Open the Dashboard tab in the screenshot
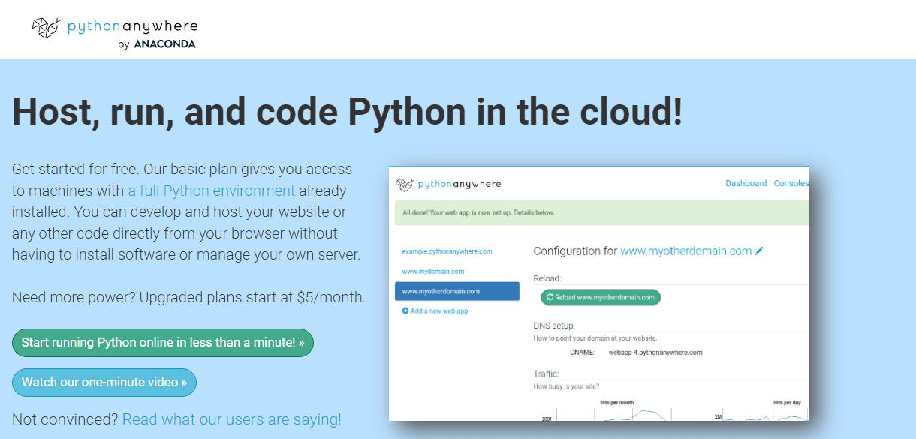 pos(746,183)
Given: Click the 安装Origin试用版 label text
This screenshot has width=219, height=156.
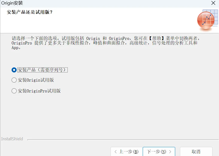Looking at the screenshot, I should pos(36,80).
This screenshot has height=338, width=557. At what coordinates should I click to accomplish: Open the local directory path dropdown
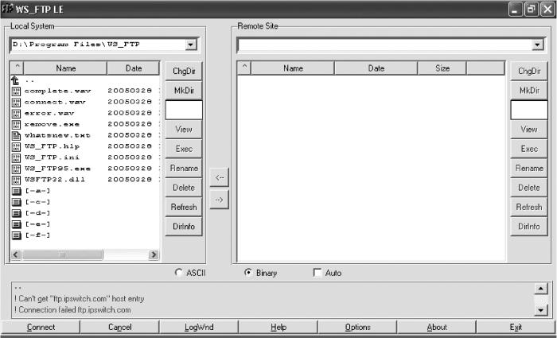click(191, 45)
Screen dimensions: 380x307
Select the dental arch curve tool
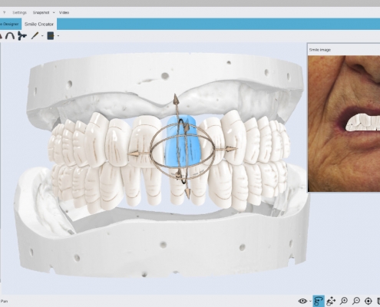(10, 35)
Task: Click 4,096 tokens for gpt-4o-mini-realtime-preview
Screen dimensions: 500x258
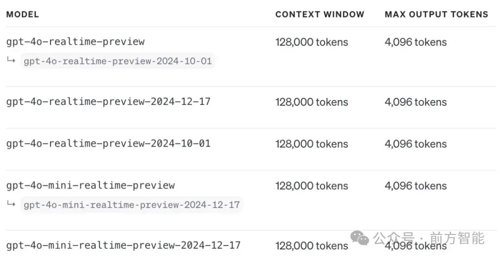Action: (415, 186)
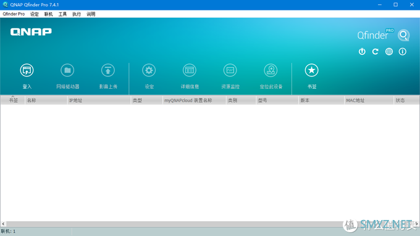This screenshot has height=236, width=420.
Task: Refresh the device list with reload icon
Action: tap(376, 52)
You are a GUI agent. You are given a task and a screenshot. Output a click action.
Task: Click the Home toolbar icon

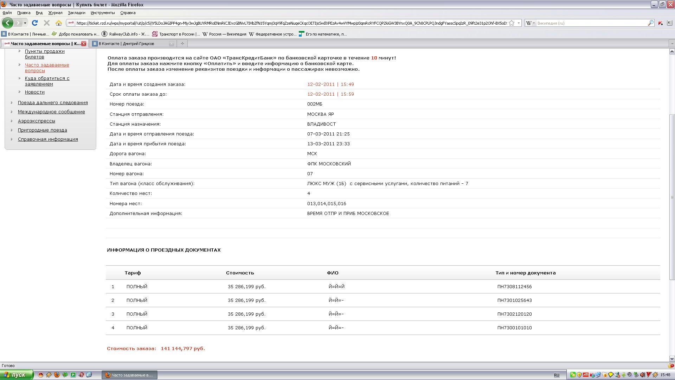pos(59,23)
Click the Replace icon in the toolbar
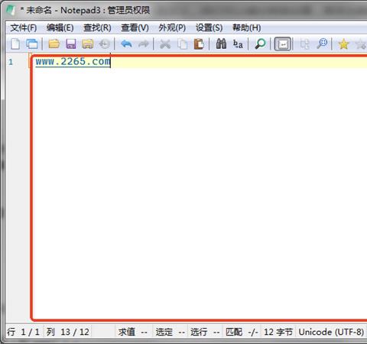 coord(238,44)
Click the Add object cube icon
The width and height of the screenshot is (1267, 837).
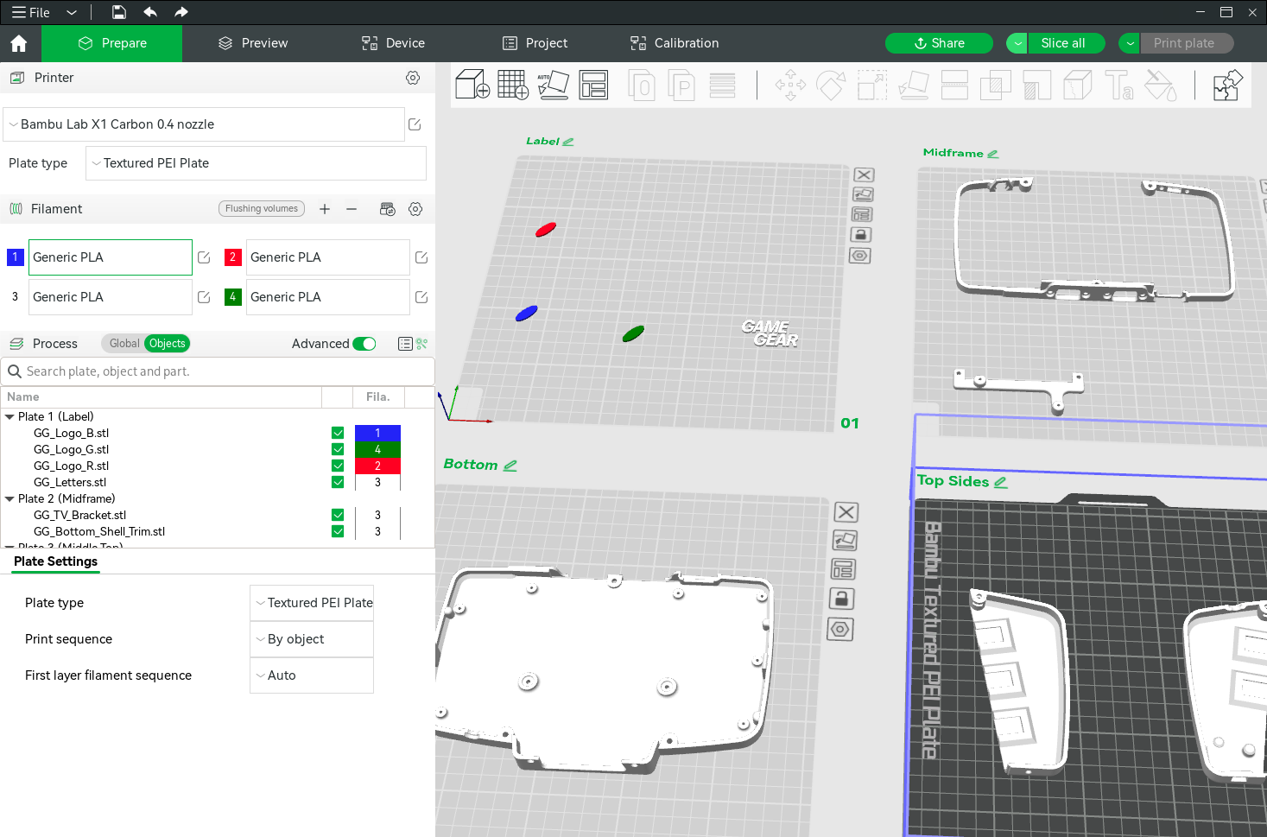[472, 85]
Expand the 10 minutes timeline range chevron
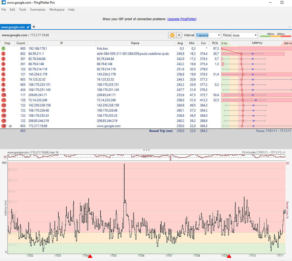The height and width of the screenshot is (261, 292). pyautogui.click(x=284, y=152)
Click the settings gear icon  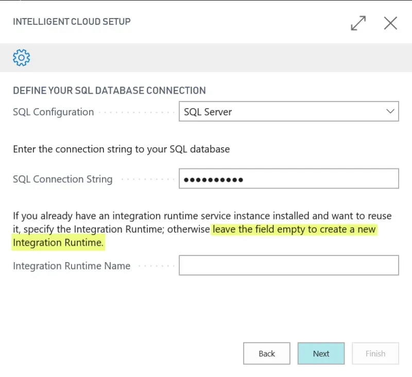point(22,57)
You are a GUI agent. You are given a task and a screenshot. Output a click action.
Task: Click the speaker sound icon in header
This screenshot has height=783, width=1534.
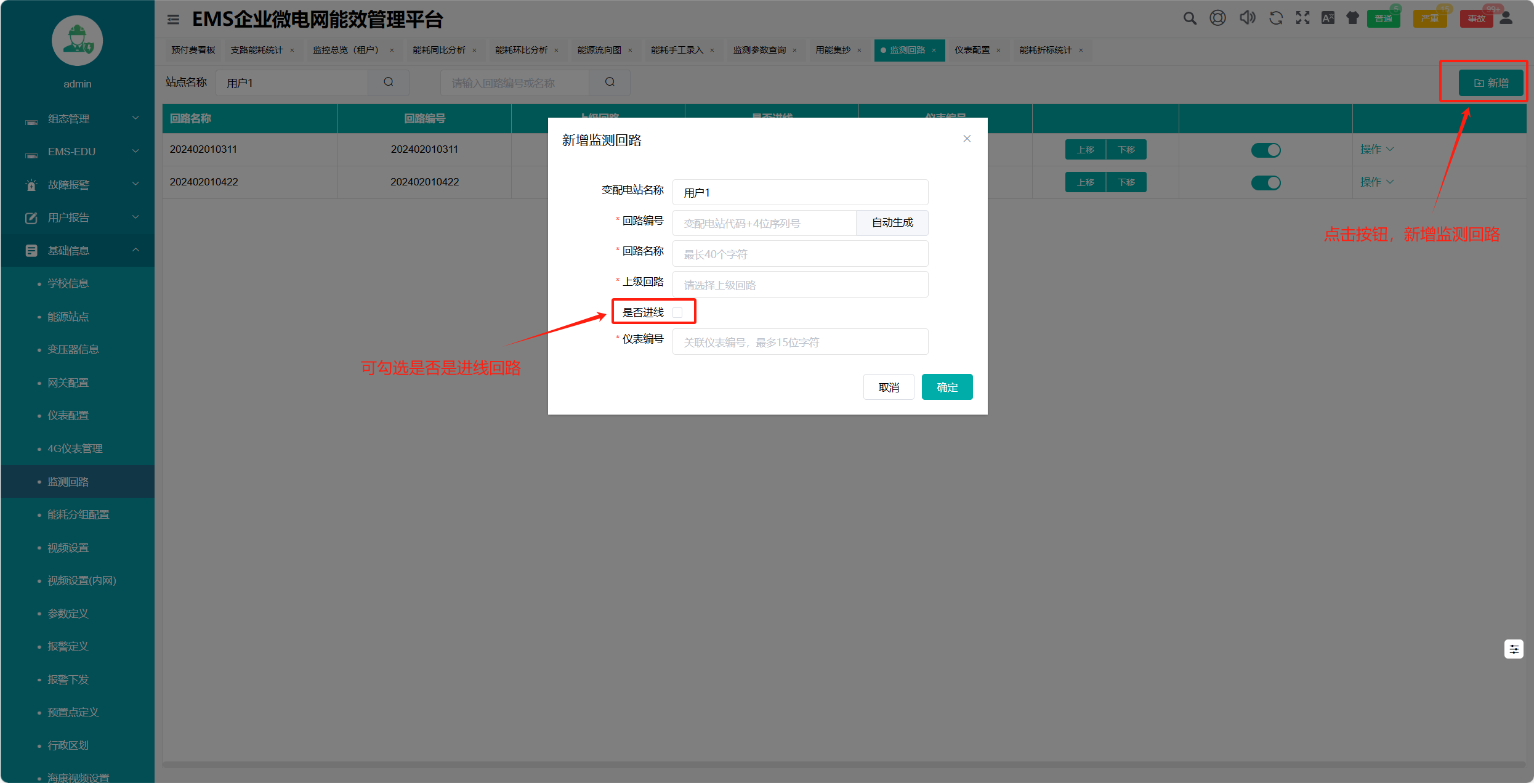[x=1247, y=18]
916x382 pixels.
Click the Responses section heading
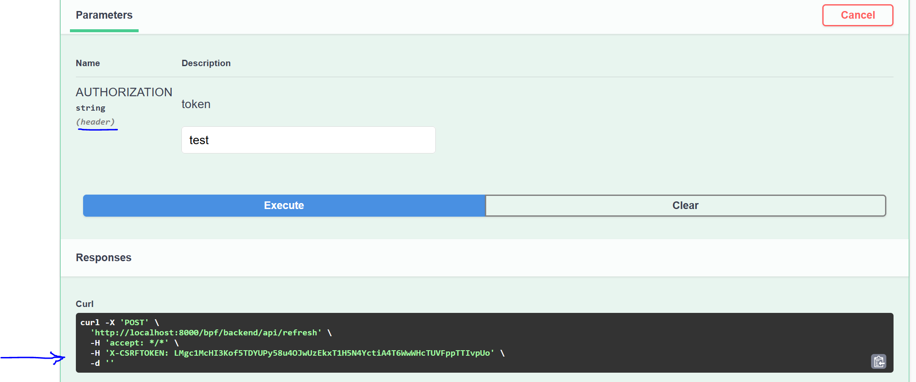coord(103,257)
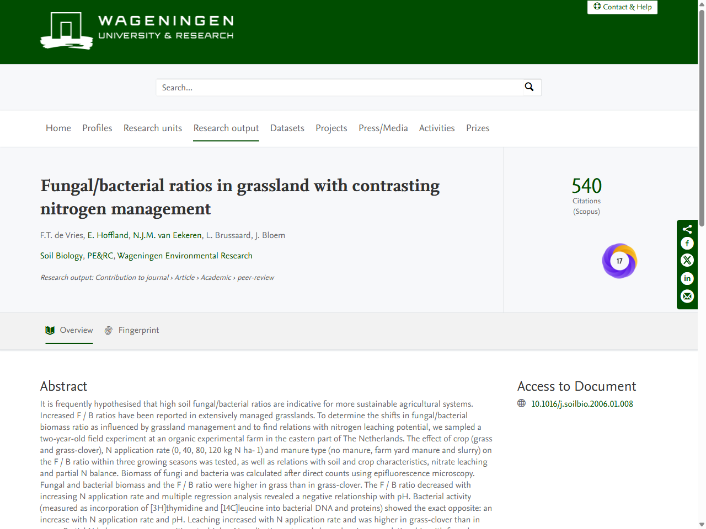Image resolution: width=706 pixels, height=529 pixels.
Task: Open author profile E. Hoffland
Action: [108, 235]
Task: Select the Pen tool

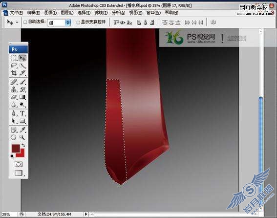Action: (14, 113)
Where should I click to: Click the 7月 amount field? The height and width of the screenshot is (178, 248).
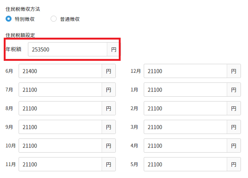(x=60, y=90)
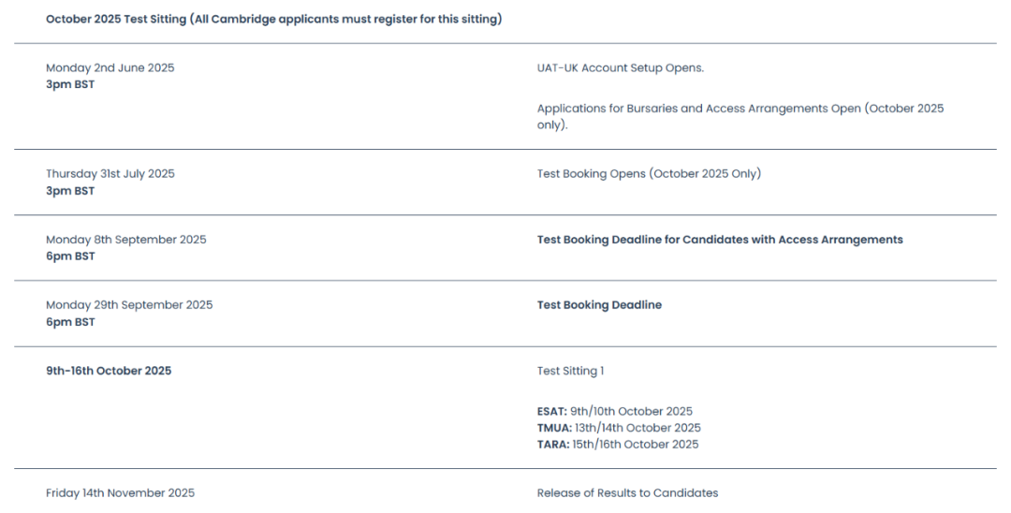Click Test Booking Opens (October 2025 Only)
The width and height of the screenshot is (1011, 513).
(649, 174)
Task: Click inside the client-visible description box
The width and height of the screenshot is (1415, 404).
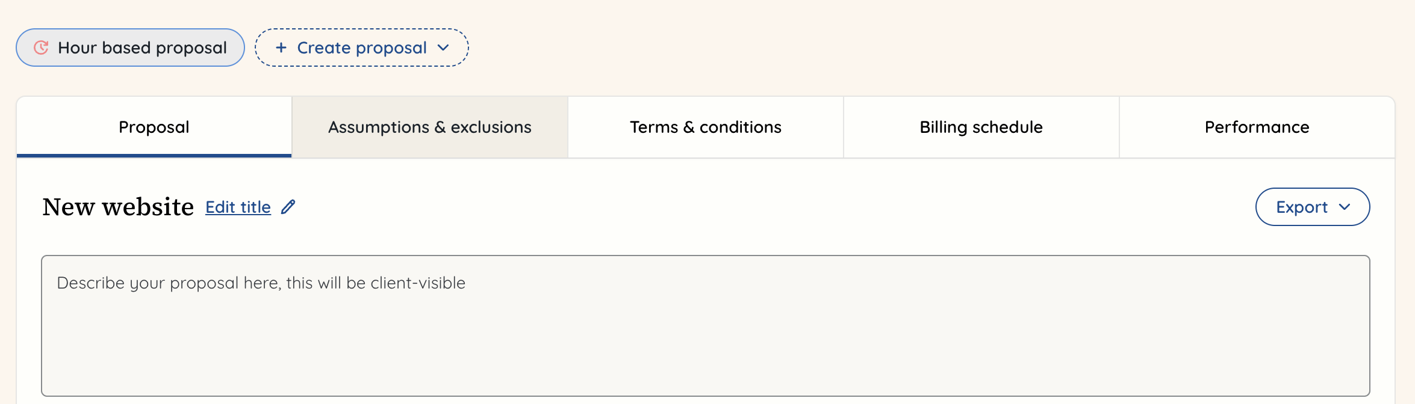Action: pos(704,325)
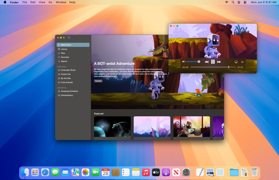Open the Go menu in the menu bar
Viewport: 279px width, 180px height.
click(50, 2)
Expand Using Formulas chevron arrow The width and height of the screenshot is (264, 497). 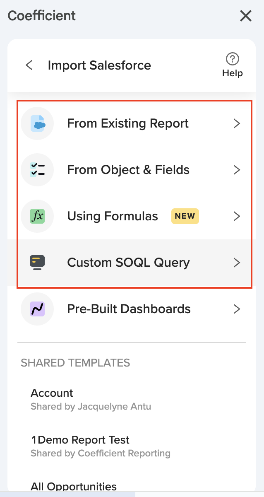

→ Brief
Rewrite the lines from the one containing "916x382 pixels." through the one containing "Action: (14, 113)", replacing "Responses" with "Comments" and changing nothing else. Leave the pictures out of the answer.

→ Complete output
916x382 pixels.
Click the Comments section heading
coord(103,257)
Image resolution: width=706 pixels, height=529 pixels.
Task: Open author profile E. Hoffland
Action: [108, 235]
Task: Select the Pen tool

Action: (14, 113)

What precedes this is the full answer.